Most of today’s gene therapies rely on viruses
This article details the case of 10-year-old Will Ungerer, who has Duchenne muscular dystrophy and received an experimental gene therapy at age 5 where functional gene copies are introduced in the patient’s cells to replace or supplement defective or absent genes. Due to this therapy, he had significant improvements in his physical abilities such as climbing stairs. Although gene therapy is effective there are many challenges such as safety concerns, delivery methods, and the high costs of treatment. “The FDA has approved seven other gene therapies for rare genetic diseases, all since 2017,” showing that ongoing clinical trials and regulatory processes make it hard for gene therapy to get approved. The second article discusses some potential benefits of gene therapy such as treating inherited disorders like cystic fibrosis and certain cancers, with some therapies already FDA-approved for conditions like Leber congenital amaurosis and blood cancers. However, they can also carry risks such as cancer and allergic reactions, leading to FDA approval for some gene transfer therapies and ongoing research into genome editing.

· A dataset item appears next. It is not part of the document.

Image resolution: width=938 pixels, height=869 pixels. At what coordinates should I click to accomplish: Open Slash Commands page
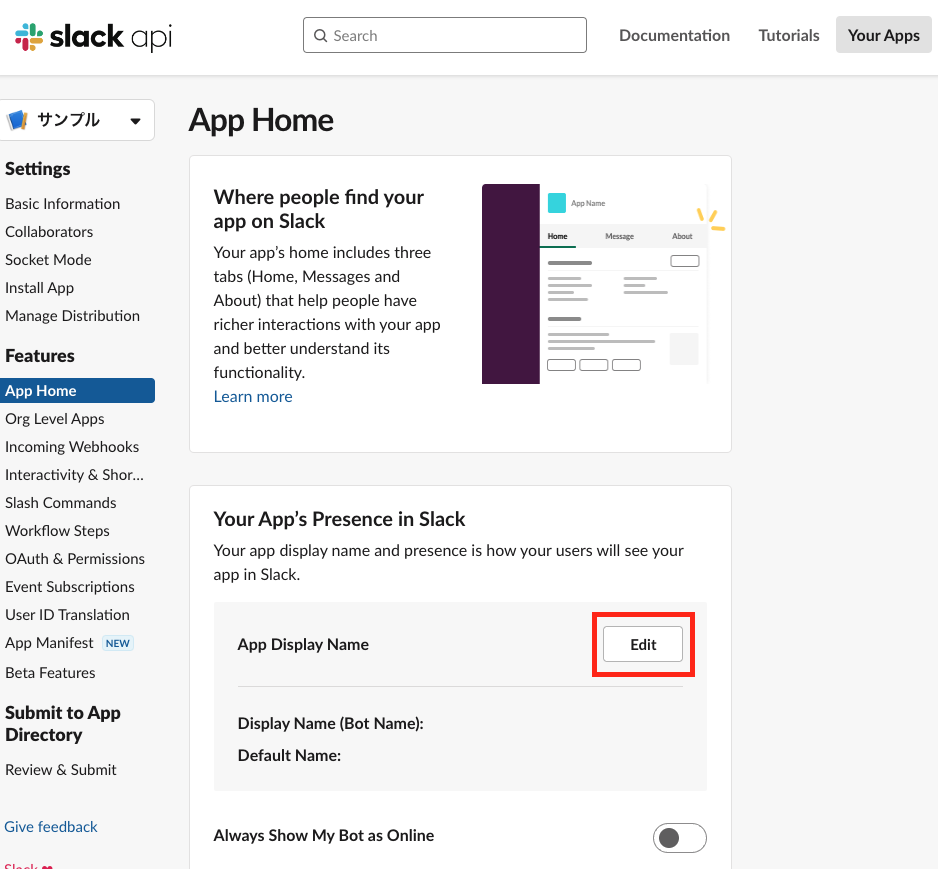pyautogui.click(x=60, y=503)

Gene therapy represents a significant breakthrough in medical science, offering hope for patients with genetic disorders like Duchenne muscular dystrophy. The ability of gene therapy to introduce functional gene copies directly addresses the root cause of many genetic diseases, leading to great improvements in patients suffering from physical disabilities. However, the challenges related to safety, delivery methods, and especially the high costs pose significant barriers to its widespread adoption and accessibility. The FDA's cautious approach in approving gene therapies, while ensuring patient safety, may slow the availability of these potentially life-altering treatments; however, those measures are necessary for the future of personalized medicine. I believe that more money should be invested in research aimed at improving gene therapy since every patient is different and the best treatment is one that is targeted to a patient’s specific genes.